§ **Work to complete**
**1.** Transcribe the passage on heirs' property word for word, starting at "Asking for partition" and ending at "proceeds among heirs.".
**2.** Answer these questions from the passage on heirs' property:
(a) In what year was Natavia's home built?
(b) In how many states has the Uniform Partition of Heirs' Property Act been enacted so far?
(c) What is the name for a request to a court for the value of an heir's share of the property?
**3.** Resume the passage on heirs' property, carrying it on beyond its last sentence.

§ **Passage to read**
___

As Natavia discovered, it can be difficult even to contract with someone to renovate a home without clear title. “I’m not the owner-occupier,” she said. “I had a hard time getting that roof put on the house without me being on the deed.”  

Natavia learned that her home, built in 1898, was last substantially renovated in 1930. “To get the work that’s needed for the home, I had to pay more,” she added, “and I don’t get a warranty for the work that was done.” 

Heirs’ properties can deteriorate over time because of the kind of complications Natavia experienced trying to fix them up. That can make homes unlivable for heirs who do want to live there. In turn, heirs’ properties may become vacant and begin to impact the condition of their larger neighborhood. 

Individual heirs without clear title cannot take out a home equity loan to do repairs. They also can’t get loans against an heirs’ property to start a small business or help pay for college tuition. Families are unable to leverage the wealth in this type of property to give their next generation a helping hand.  

Two people reviewing estate planning documents at an estate planning forum.
Estate Planning Forum in Jacksonville, Florida held in November 2023.
Photo courtesy of LISC Jacksonville
A group of people at a LISC Jacksonville training on Heirs' Property.
Heirs’ Property communications training at the Phoenix Arts District in Jacksonville, Florida in July 2023.
Photo courtesy of LISC Jacksonville

The threat of predatory speculators around heirs’ property 

Heirs’ property is also vulnerable to speculators. Traditionally, any individual person with a share of the property can ask a court for the value of that share. This request is called a partition action.  

Asking for partition typically leads a court to address the issue one of two ways. The property can be physically divided by the number of people owning shares. Such a solution might be an option for large areas of land but is virtually impossible when dividing smaller property. It’s more common that a court orders a sale of the whole property and divides the proceeds among heirs.  

That kind of forced sale of the property can be difficult enough when one family member wants to sell and others do not, as in Natavia’s situation. It’s more troubling when someone outside the family seeks out one of the heirs to buy their share of the property.  

“You might have an heir in another place who owns a little fraction of the property,” Stein explained. “Developers would do a lot of work to find that person and offer them some amount of money for a piece of property they didn’t even know they owned, and now somebody was going to give them cash for it. All an investor needs to do is get their hands on one fractional interest, and then they have the right to partition.” 

The Uniform Partition of Heirs’ Property Act offers new protections for some facing heirs’ property loss. This 2010 law has been enacted to date in 23 states, including Florida. In those states, UPHPA addresses some of the harmful effects of investor-driven partition.  

For example, the UPHPA process provides an occupying heir the opportunity to buy out other interests. It also ensures that the property sells for market value if a sale is determined necessary. 

The alignment of heirs’ property, disinvestment, and discrimination 

All of these complications around selling, improving, or leveraging heirs’ property carry deeper weight considering the communities most impacted by the issue: lower-income communities and communities of color.

___

§ **Information given**
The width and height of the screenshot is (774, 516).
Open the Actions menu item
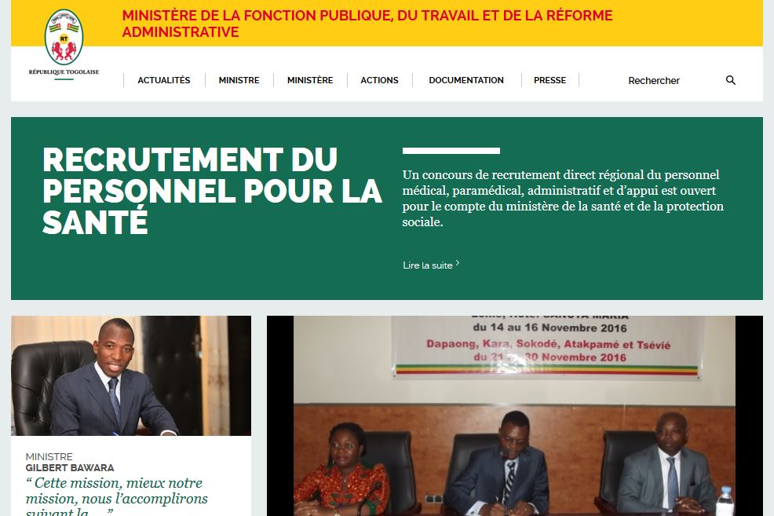point(379,80)
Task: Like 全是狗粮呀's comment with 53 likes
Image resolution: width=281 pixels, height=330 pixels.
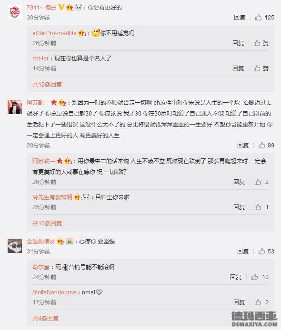Action: (x=266, y=251)
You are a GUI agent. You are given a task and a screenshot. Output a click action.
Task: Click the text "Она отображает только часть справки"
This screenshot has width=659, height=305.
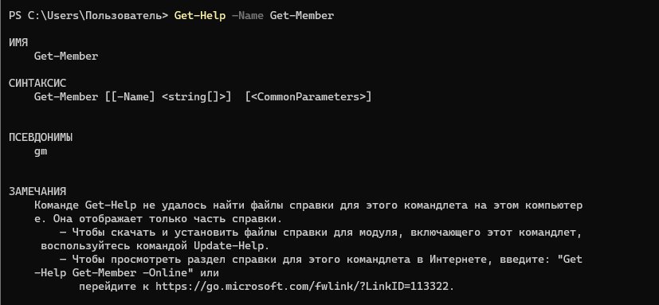coord(164,219)
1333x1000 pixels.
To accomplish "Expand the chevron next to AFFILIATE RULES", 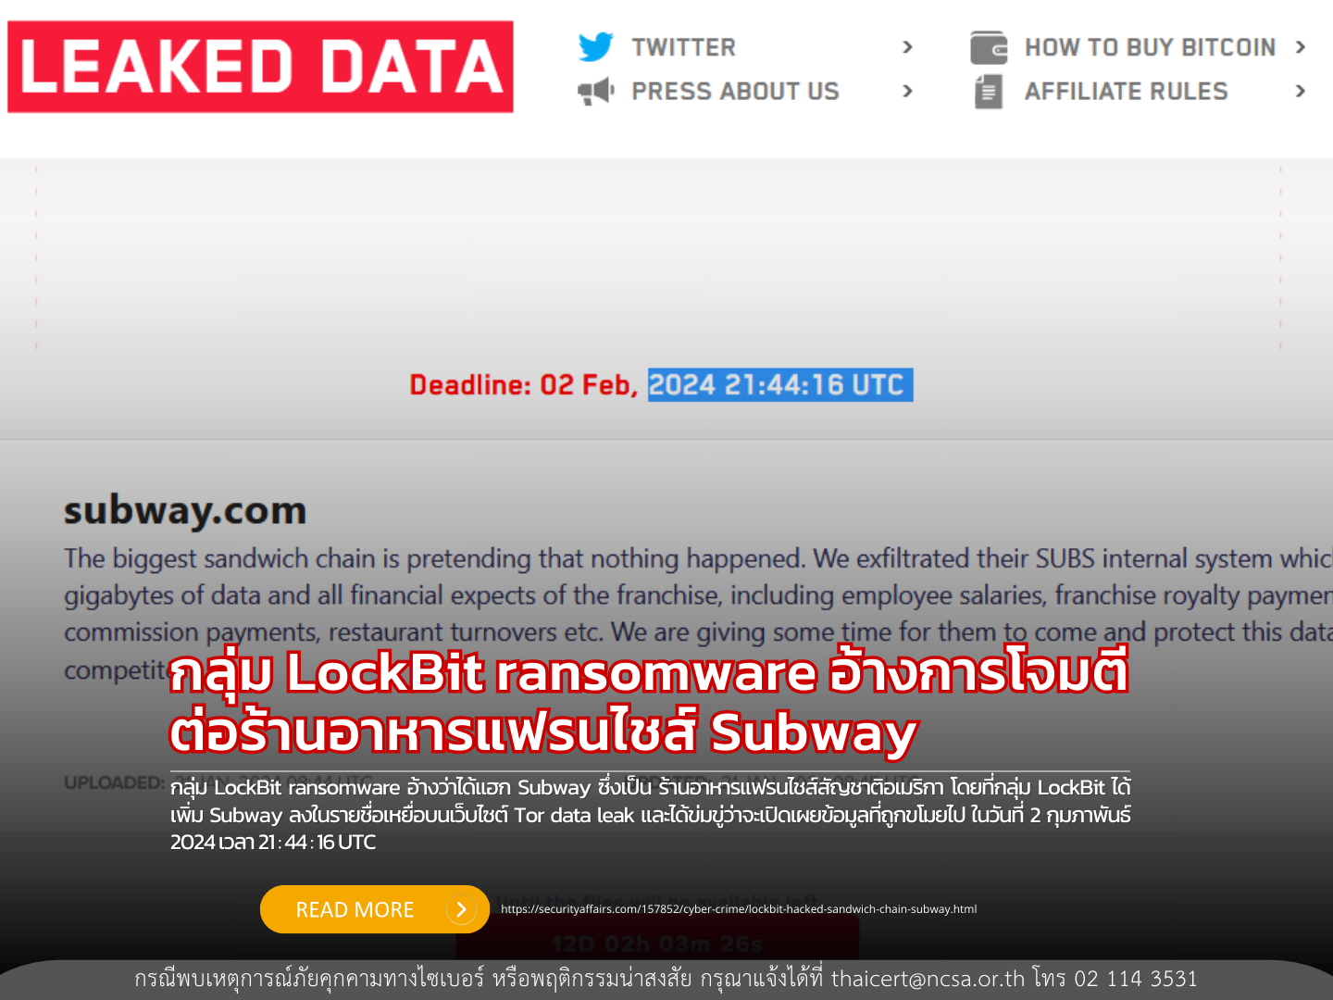I will [1300, 91].
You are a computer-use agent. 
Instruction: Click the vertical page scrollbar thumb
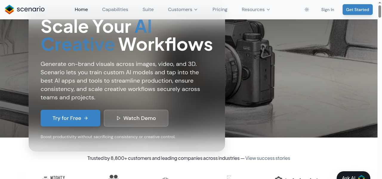pyautogui.click(x=380, y=11)
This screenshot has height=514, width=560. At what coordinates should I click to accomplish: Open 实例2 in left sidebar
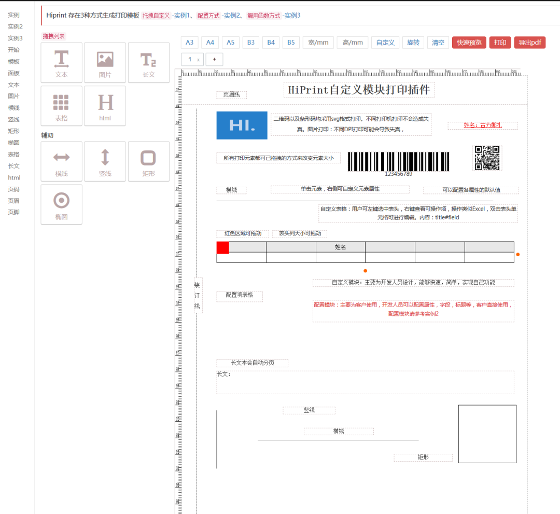15,26
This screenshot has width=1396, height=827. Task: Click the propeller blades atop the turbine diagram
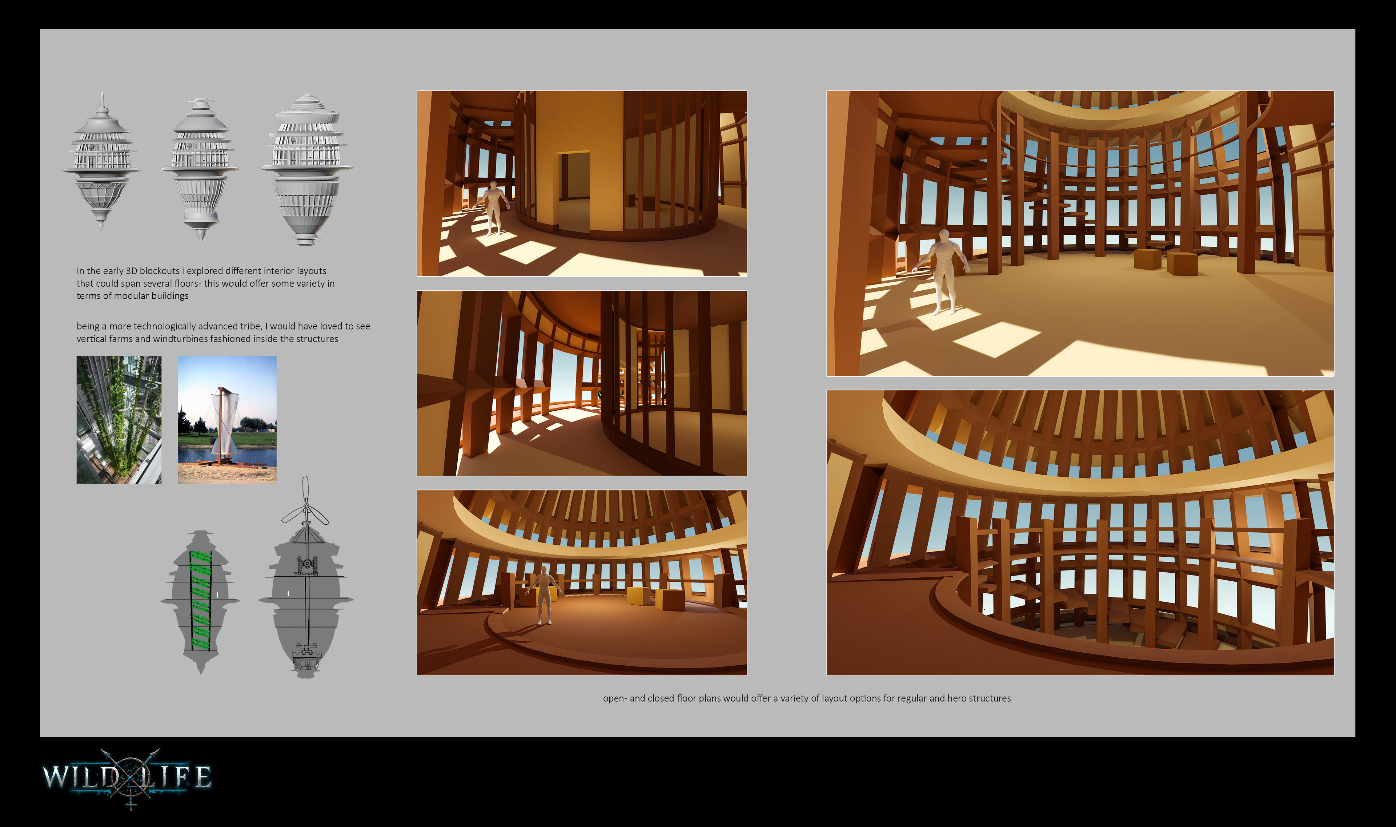coord(306,506)
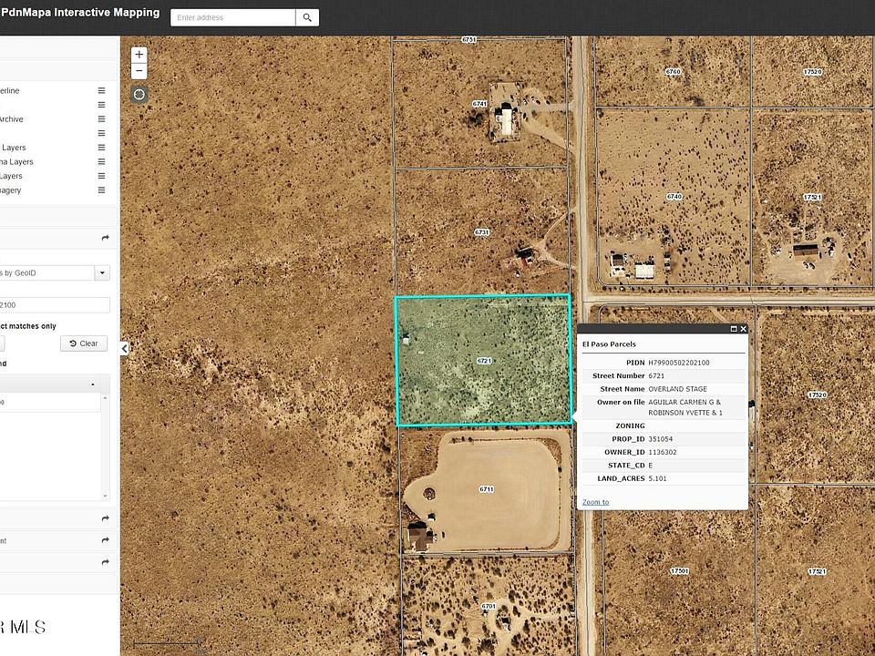Click the 'Enter address' search field
This screenshot has height=656, width=875.
tap(232, 17)
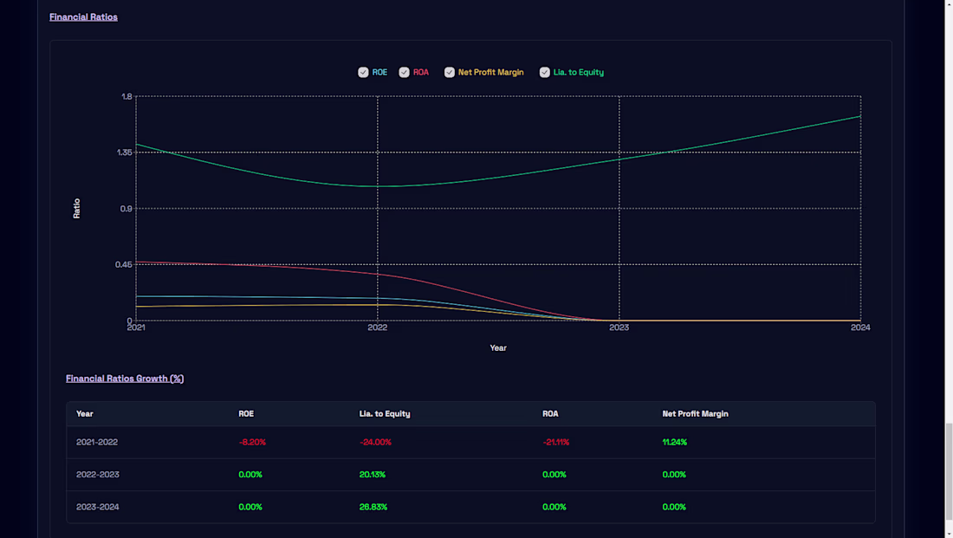Image resolution: width=953 pixels, height=538 pixels.
Task: Click the Ratio axis title
Action: click(77, 208)
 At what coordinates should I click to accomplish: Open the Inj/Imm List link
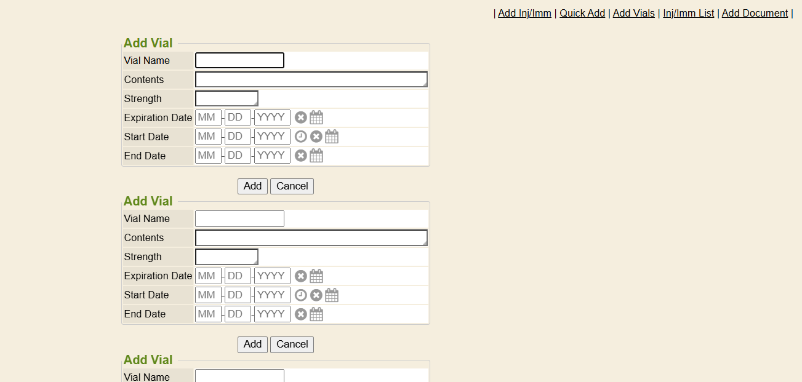pos(688,13)
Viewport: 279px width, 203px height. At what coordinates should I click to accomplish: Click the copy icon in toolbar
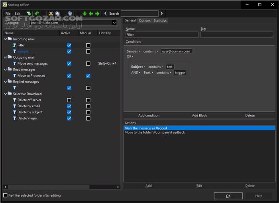click(x=58, y=14)
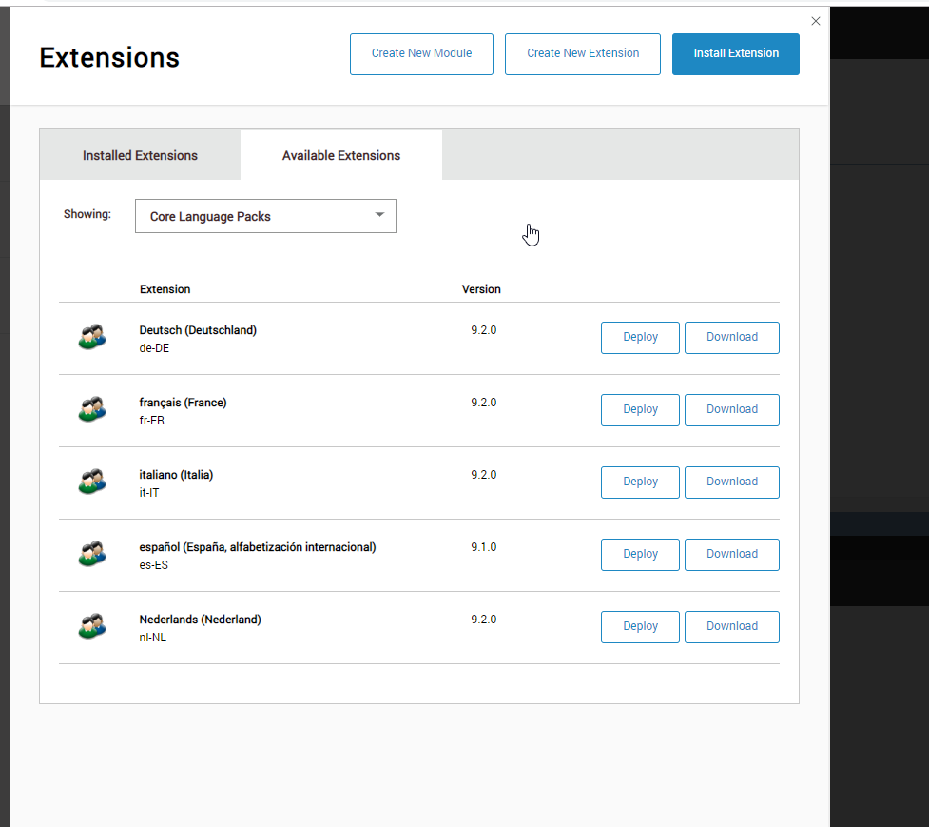Deploy the español language pack
The width and height of the screenshot is (929, 827).
click(x=640, y=554)

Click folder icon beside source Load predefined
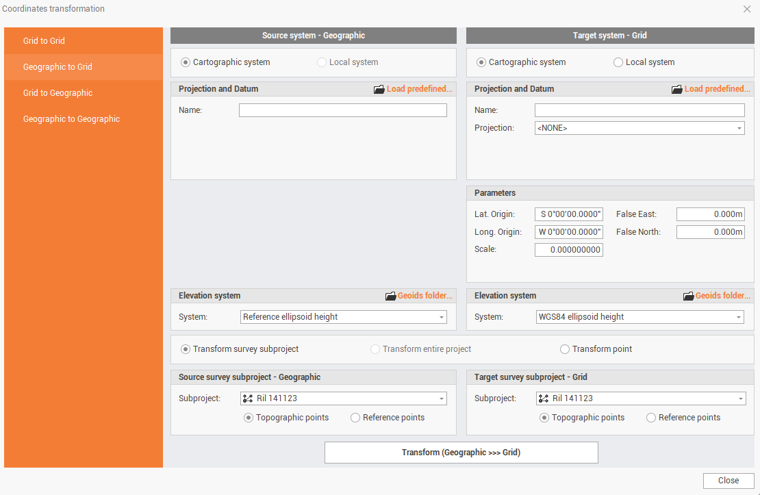(x=379, y=89)
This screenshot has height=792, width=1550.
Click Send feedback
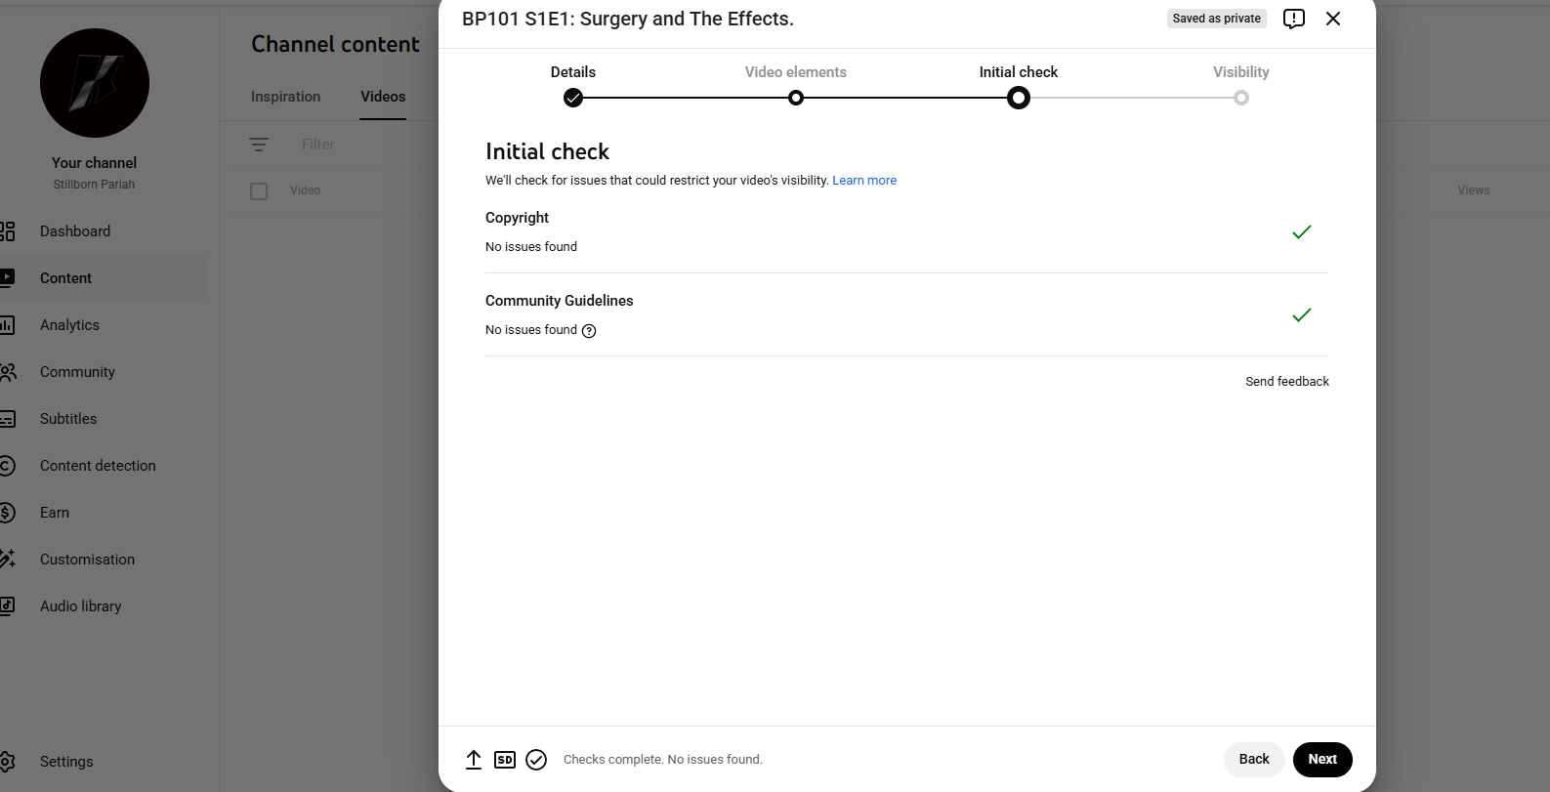click(1286, 381)
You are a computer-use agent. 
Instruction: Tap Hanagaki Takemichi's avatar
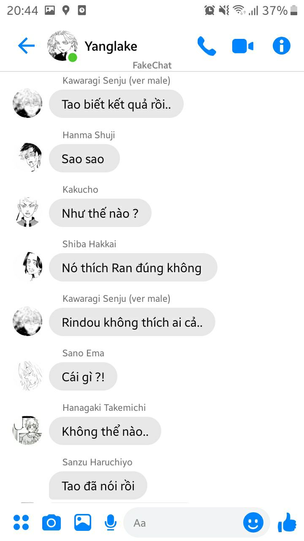pyautogui.click(x=27, y=430)
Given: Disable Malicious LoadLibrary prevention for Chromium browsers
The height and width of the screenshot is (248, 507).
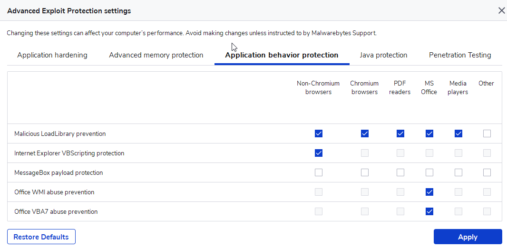Looking at the screenshot, I should coord(365,134).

___

§ **Responses for each task**
**1.**
Asking for partition typically leads a court to address the issue one of two ways. The property can be physically divided by the number of people owning shares. Such a solution might be an option for large areas of land but is virtually impossible when dividing smaller property. It’s more common that a court orders a sale of the whole property and divides the proceeds among heirs.

**2.**
(a) 1898
(b) 23
(c) A partition action

**3.**
Black farming families and rural landholders in the South have been particularly vulnerable to land loss due to heirs’ property situations. Researchers also identified higher concentrations of likely heirs’ property among communities in rural areas of Appalachia, in border regions of Texas, and on Native lands.  

More recently, the issue is a growing concern in some urban areas, including parts of Detroit, Baltimore, Philadelphia, and some southern cities like Jacksonville. In these areas, researchers saw overlap between neighborhoods with greater concentration of heirs’ property and those that were once redlined and otherwise passed over for investment.  

Some of these neighborhoods now face gentrification and rising home prices, attracting speculators looking to buy one heir’s share to get control of and profit from the property. Natavia noted that this dynamic is at play in her Jacksonville neighborhood, which borders a downtown area packed with sports and concert venues.   

Moving quickly but carefully to preserve family property and wealth 

With increased attention on the heirs’ property issue, more people are eager to jump in and help those affected.  

“This was very exciting,” said Stein. “But it became clear that people who were new to the field did not have access to the hard-earned lessons about protecting heirs’ property owners from predatory targeting, attending to cultural sensitivities, and making sure that your research did not worsen existing harms.”  

Stein and fellow researchers from Auburn University, Alcorn State’s Socially Disadvantaged Farmers and Ranchers Policy Center, and the Southern Rural Development Center at Mississippi State University are working with longtime practitioners and scholars to develop toolkits sharing cautions and best practices.  

Stein also serves as an advisor to LISC Jacksonville’s Family Wealth Creation initiative. Their work connects residents with key heirs’ property resources, including trusted legal aid providers.  

“Our goal is to find heirs’ property households and support them through the process to preserve their ownership stake and equity gains,” said Kristopher Smith, community development program officer at LISC Jacksonville. Since the initiative began in 2021, LISC and its partners have helped 130 families to preserve their homes and more than $6.4 million in property value.  

To get the word out about the initiative, LISC partners with local community organizations. One of them is Historic Eastside CDC, which Natavia turned to for help addressing her family’s heirs’ property.  

Now Natavia has joined this team to help her neighbors. The initiative relies on involved residents like her whom the neighborhood knows and trusts.  

Jazanae Humphries, LISC Community Development intern and student attending Jacksonville University helping to collect referrals for the heirs' property program at the United Way of Northeast Florida, Volunteer Income Tax Assistance event on February 16, 2024.
Photo courtesy of LISC Jacksonville
Jazanae Humphries, LISC Community Development intern and student attending Jacksonville University, helping to collect referrals for the heirs’ property program at the United Way of Northeast Florida, Volunteer Income Tax Assistance event on February 16, 2024.
Photo courtesy of LISC Jacksonville

“People in my community had been traumatized and taken advantage of before,” she said. “Me being born and raised in the community—and my mom, three, four generations—people were more trusting of me. They opened up and they shared. They were able to take advantage of the program.” 

She has gone door to door and stopped neighbors in the grocery store to tell them about the dangers of heirs’ property and the options LISC and its partners now offer. “Natavia’s outreach is worth every penny for the value it provides,” said Smith.  

Kristopher Smith

“Residents often need to hear about the issue, sit with it, and come back to hear it again. Working with trusted local partners is important because we have to move faster to combat the erosion of wealth that results from the lack of clear title.”
– Kristopher Smith, Community Development Program Officer, LISC Jacksonville

“Residents often need to hear about the issue, sit with it, and come back to hear it again,” he added. “Working with trusted local partners is important because we have to move faster to combat the erosion of wealth that results from the lack of clear title.”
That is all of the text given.